#010 地下組織 Ⅰ
「ありがとう、ルーミア。キミのおかげでどうにか誤魔化せたよ」
「ふふふ、いいのよ。私もやっと舞台に上がれたんだもの。むしろ序曲としては上出来だったとも言えるわ」
「……楽しそうで何よりだよ。設定盛り過ぎて収拾つかないのだけは気をつけてね」
「いいじゃない。世界を舞台にした壮大な劇なのよ? 背景はいくらでも誤魔化せるわ」
魔法少女たちと別れ、拠点としている廃墟のビルに戻ってきた僕を待っていたのは、真紅の瞳を輝かせて笑顔を浮かべている、見るからに上機嫌なルーミアだった。
舞台に上がる、というのは魔法少女たちに自らの存在をアピールできた事を指しているらしく、ようやく本腰を入れて活動できるのが嬉しいようで、鼻歌まで口ずさんでいる。
「あぁ、そうだわ。そろそろちゃんとした拠点も欲しいのだけれど、この世界って色々と管理が行き届いているのよね?」
「管理? あぁ、戸籍とかの事だね。そうだね、僕らは戸籍のない存在だから、真っ当な手段で拠点を手に入れるのは難しいね。そもそもお金もない訳だし」
こういう点を鑑みると、出自不明、戸籍不明でもどうとでもなっていた前世の世界の方が動きやすいというのは事実だ。
この世界は僕の前前世に当たる日本の平行世界と言われているだけあって、ほぼ同じような技術レベルを持っているし、なかなかに自由が利かない。
まぁ、ルイナーの登場で廃ビルが多い分、隠れ家を用意するだけならそうそう難しくはないけれど、電気に水といったライフラインの確保が手間だ。
「そういう事なら、魔法庁に潜入するついでに拠点も確保してくるわね」
「へ?」
「あら、忘れたの? 私は夜魔の民よ?」
「いや、そう言われても……って、あぁ、夜魔の民の特性かい? でも、そこまで便利なものではなかったと思うけど?」
魔法で記憶を操作する、なんて便利なものはないけれど、夜魔の民である彼女たちは己の血を飲ませる事で一時的に思考を誘導する事ができる。
もっとも、生涯従順な操り人形のようになる、という訳ではないし、幾つかの制約があるので、そこまで強力な支配効果は持たなかったはずだ。

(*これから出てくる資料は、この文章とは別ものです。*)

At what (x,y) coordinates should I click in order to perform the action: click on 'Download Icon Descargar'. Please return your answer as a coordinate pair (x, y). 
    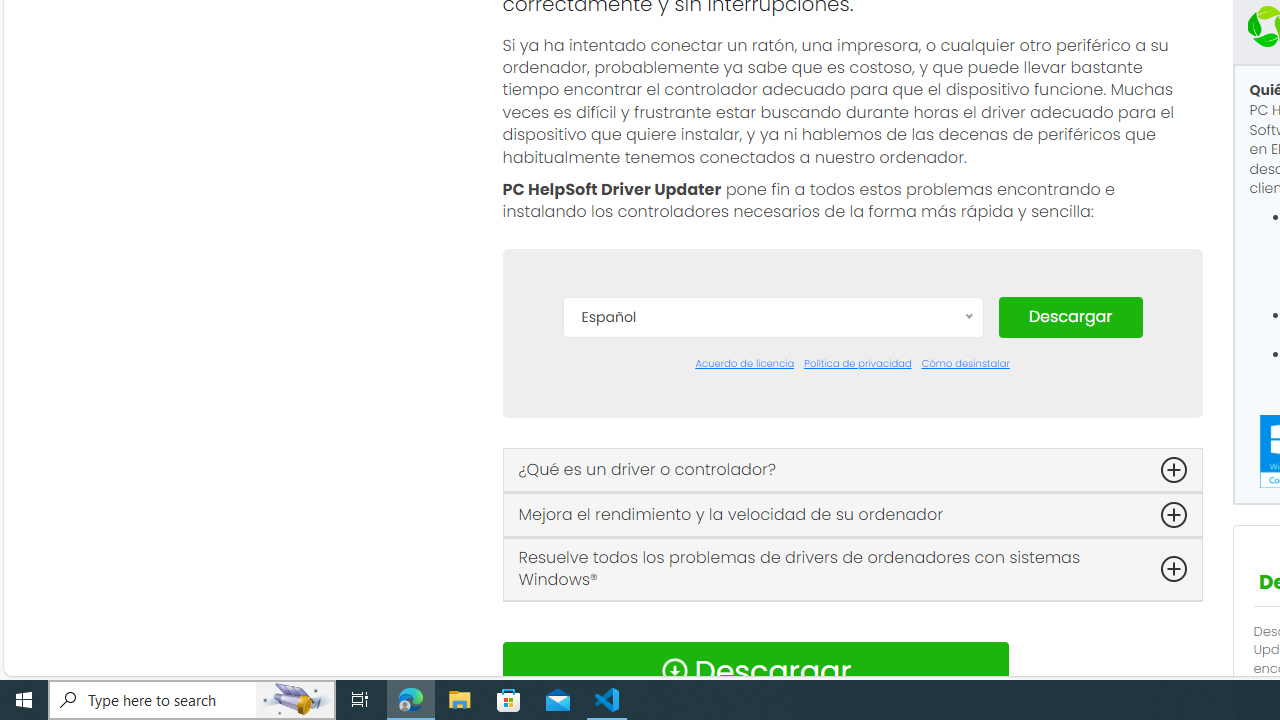
    Looking at the image, I should click on (754, 671).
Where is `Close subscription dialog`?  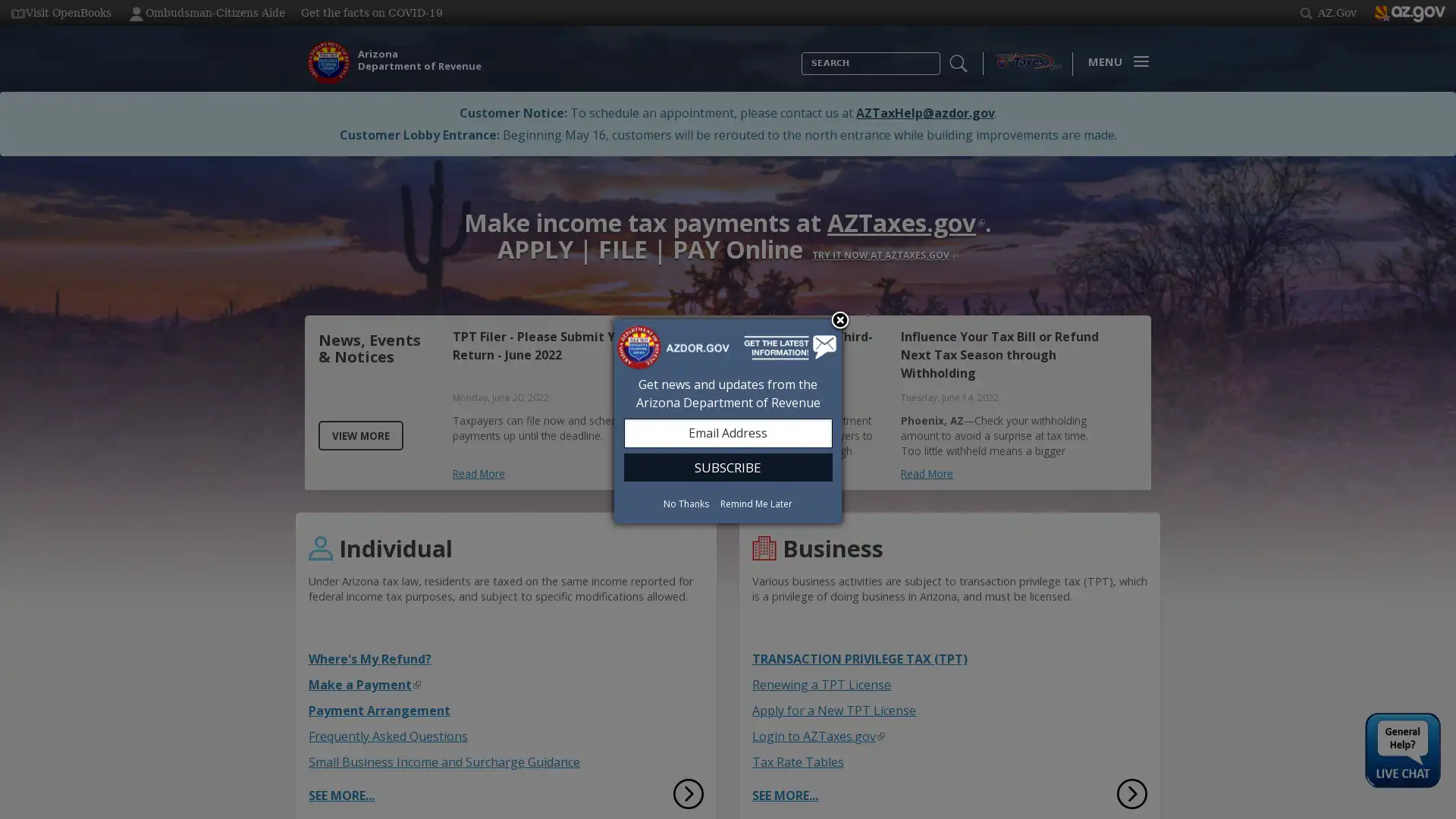 Close subscription dialog is located at coordinates (839, 320).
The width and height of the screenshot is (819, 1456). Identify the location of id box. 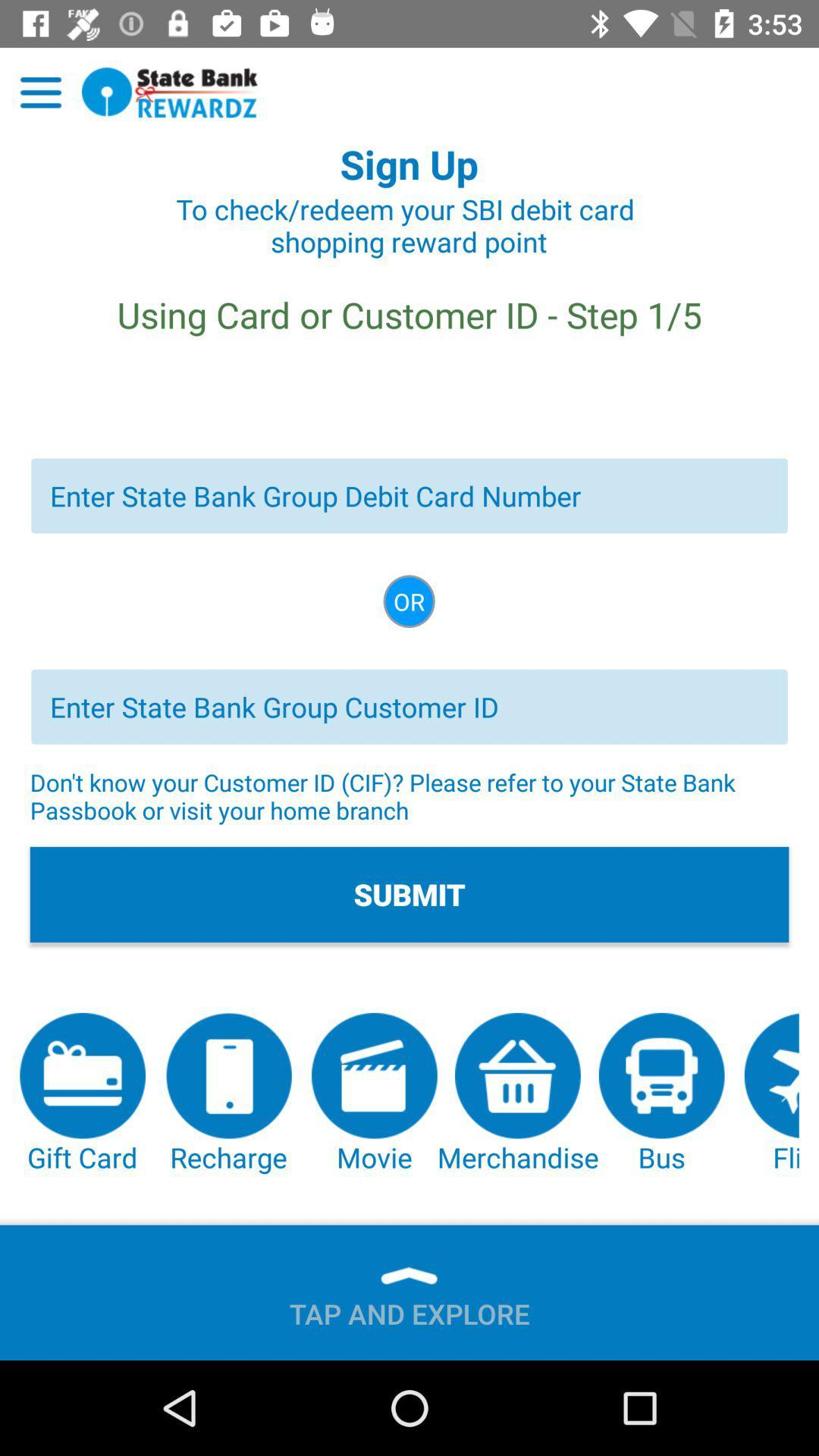
(410, 706).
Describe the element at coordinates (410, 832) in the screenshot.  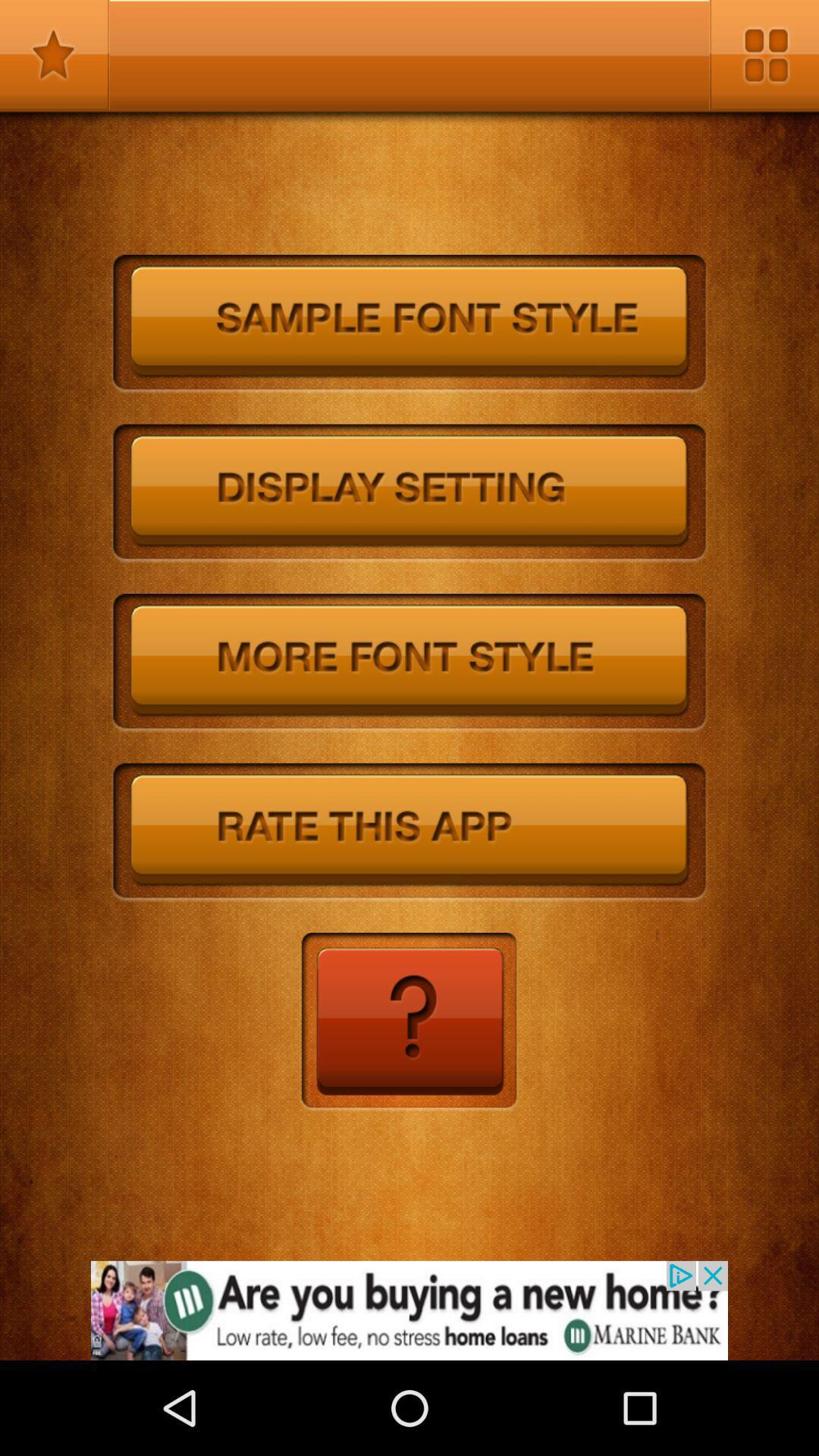
I see `rate app` at that location.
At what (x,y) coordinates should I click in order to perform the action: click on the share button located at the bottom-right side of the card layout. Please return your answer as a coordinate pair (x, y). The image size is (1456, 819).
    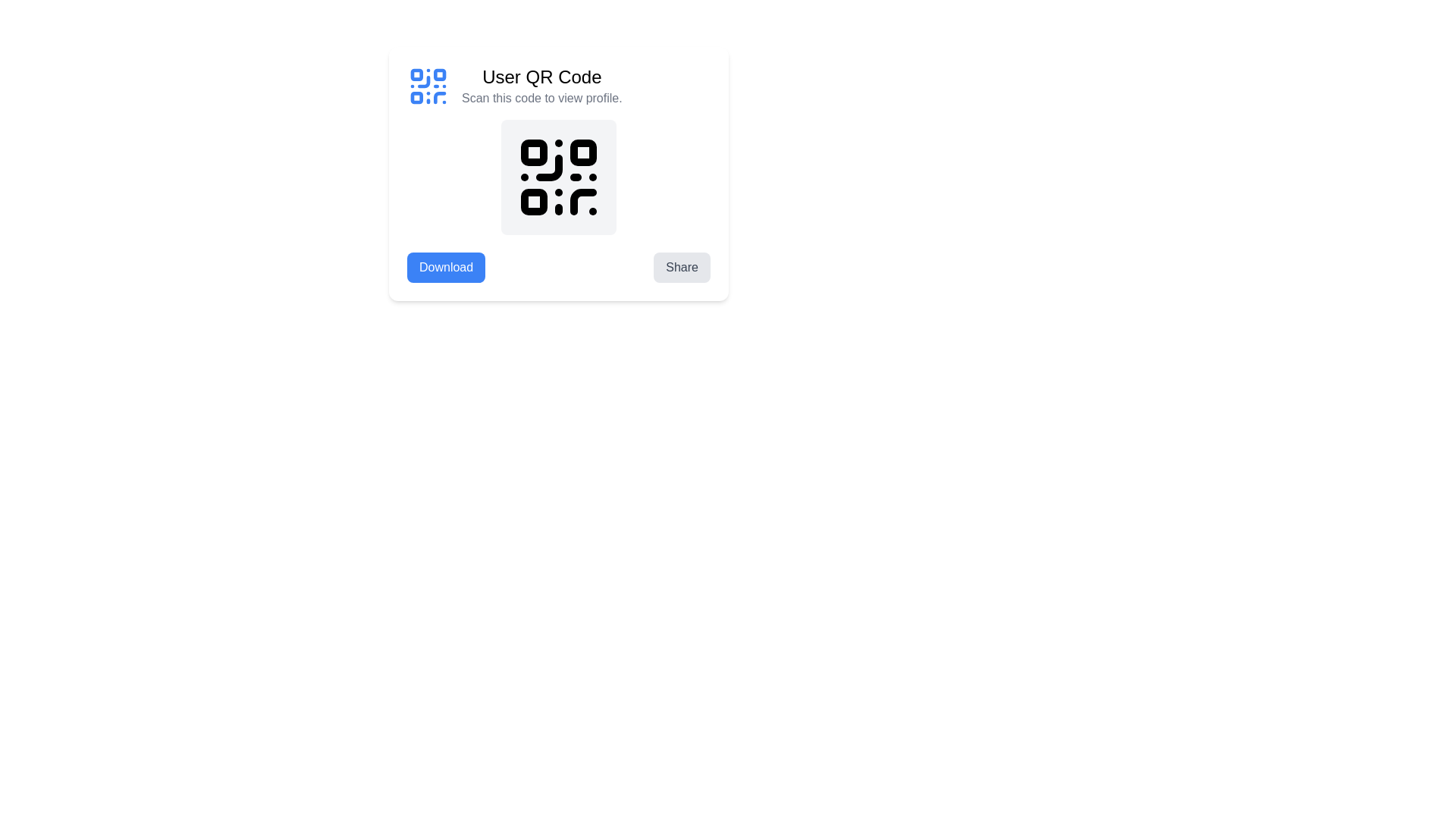
    Looking at the image, I should click on (681, 267).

「あなたの言う通り、何もかもを操る事なんてできないわ。けれど、意識させる事ができてしまえば問題ないもの」
「意識させる?」
「えぇ、そうよ。ねぇ、ルオ。人が人を好きになるのはどうしてだと思う?」
唐突な問いかけに首を傾げてみせると、ルーミアは小さく苦笑して、遠い目をして虚空を見つめた。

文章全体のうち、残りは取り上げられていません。